• _WHAT TO WORK ON_:
A - According to the article on Oracle Stream Analytics, what was the tool previously called?
B - Carry the article on Oracle Stream Analytics forward from its last sentence.

• _SELECTED PASSAGE_:
--- begin ---

Turn data into action in real time using Oracle Stream Analytics (OSA)

Turn data into action in real time using Oracle Stream Analytics (OSA)

More than ever before, companies across most industries are challenged with handling large volumes of complex data in real time. Mobile data, in particular, has surged due to the boom in mobile devices and high-speed connectivity. High-velocity data brings high value, so companies are expected to process all their data quickly and flexibly, creating a need for the right tools to get the job done.

 

To meet this challenge, you need a solution with a different approach: first, you need a way to bring in all the different data sources much faster than traditional ETL, and you also need to be able to load in raw form, which means loading all metadata in the form it was generated — as a log file, database table, mainframe copybook or a social media stream. Second, you need a way to discover insights unencumbered by predefined models, and subsequently to visualize those insights with the visualizations automatically updated on live data. Once all that’s in place, you’ll be able to get meaningful insights from the changes in your business.

 

Below we can see the differences between traditional BI and streaming analytics:

 

  • Latency in “Decision Making”
  • Decisions can only be made on “History or Near Real Time Data”
  • Expected Outcome:
    • What happened?
    • When?
    • Which Product/Campaign?
    • How Many)
  • Events are analyzed and Processed in “Real Time as they Trigger”
  • Decisions are timely on “Live Data”
  • Expected Outcome:
    • Why did it happened?
    • Will it happen again?
    • What will happen if the change X?

Figure 1: Difference between Traditional BI and Streaming Analytics.

 

Oracle Stream Analytics (OSA), previously known as Oracle Stream Explorer (OSE), is a graphical tool that provides “Business Insight into Fast Data”, via a web-based platform for exploring, analysis and manipulating streaming data in real time. OSA offers a compelling, friendly and visually stunning real-time streaming analytics user experience for business users to dynamically create and implement instant insight solutions. The best part of this tool is that it allows users to explore real-time data through live charts, maps, visualizations, and graphically build streaming pipelines without any hand coding.

 

Along with all the traditional and real-time data sources, the inclusion of Kafka is a real plus for OSA in the Big Data game. It’s a completely new integration method to work with many new-build data pipelines using it as a backbone technology. Its Big Data credentials include support for Kafka as the source and also as the target, as well as the option to execute across multiple nodes for scaling performance and capacity with Apache Spark.

--- end ---

• _SUPPLIED DATA_:
--- begin ---

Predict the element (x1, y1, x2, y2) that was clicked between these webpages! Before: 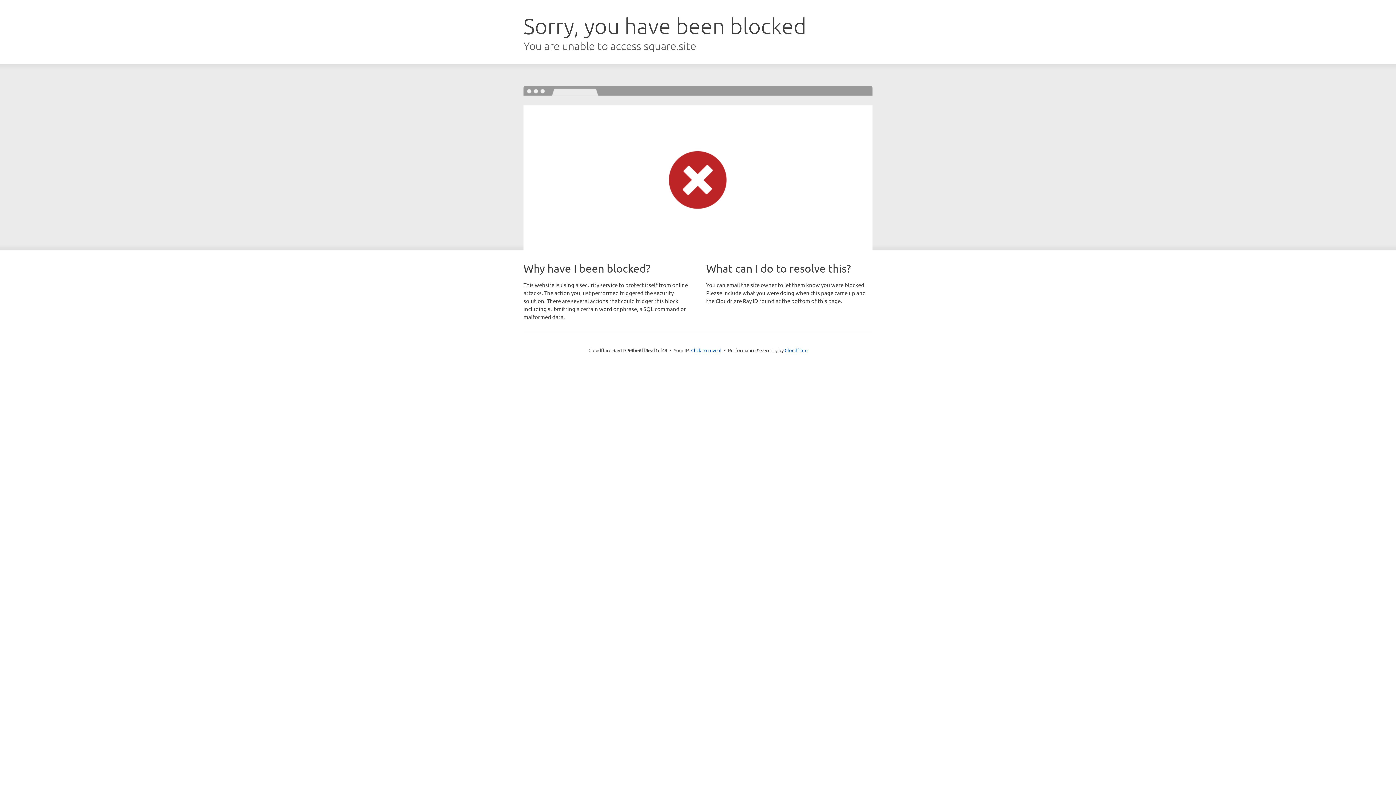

--- end ---

• _EXERCISE ANSWERS_:
A - Oracle Stream Explorer (OSE).

B -
 

OSA allows users to process and analyze large-scale real-time information by using sophisticated correlation patterns, enrichment, and machine learning. It offers real-time actionable business insights on streaming data, and automates actions to drive today’s agile businesses. They execute in a scalable and highly available clustered Big Data environment, using Spark integrated with Oracle’s Continuous Query Engine to address critical real-time use cases in modern enterprises.

 

1. Key features:

 

  • Reusable business solution patterns available for users to select a familiar solution analysis.
  • Graphical visualization through Graphical Editor of real-time data in various chart styles, maps and tabular displays.
  • Analyze and correlate geospatial information in streams, graphically define and introspect location data and rules.
  • Predictive analysis based on a wide selection of machine learning models, integration with industry-standard PMML format.
  • Change data capture through integration with Oracle GoldenGate, analysis and transformation of captured operational mission-critical transactions.
  • Rich set of event-stream sources and targets such as the streaming of CSV, JSON, and Avro files in Kafka and JMS queues.
  • Robustness, scalability and speed through parallel, in-memory processing in Spark Big Data environment.

 

2. Common use cases:

 

The OSA platform targets a wealth of industries and functional areas. The following are typical use cases:

 

  • Marketing and Retail: Real-time marketing to create advertisements and offers tailored to the geographical and situational context of the customer, dynamic pricing based on situational factors.

 

  • Supply Chain and Logistics: Ability to track shipments in real time and detect and report on potential delays in arrival. Control stocking levels based on change in demand and shipping predictions.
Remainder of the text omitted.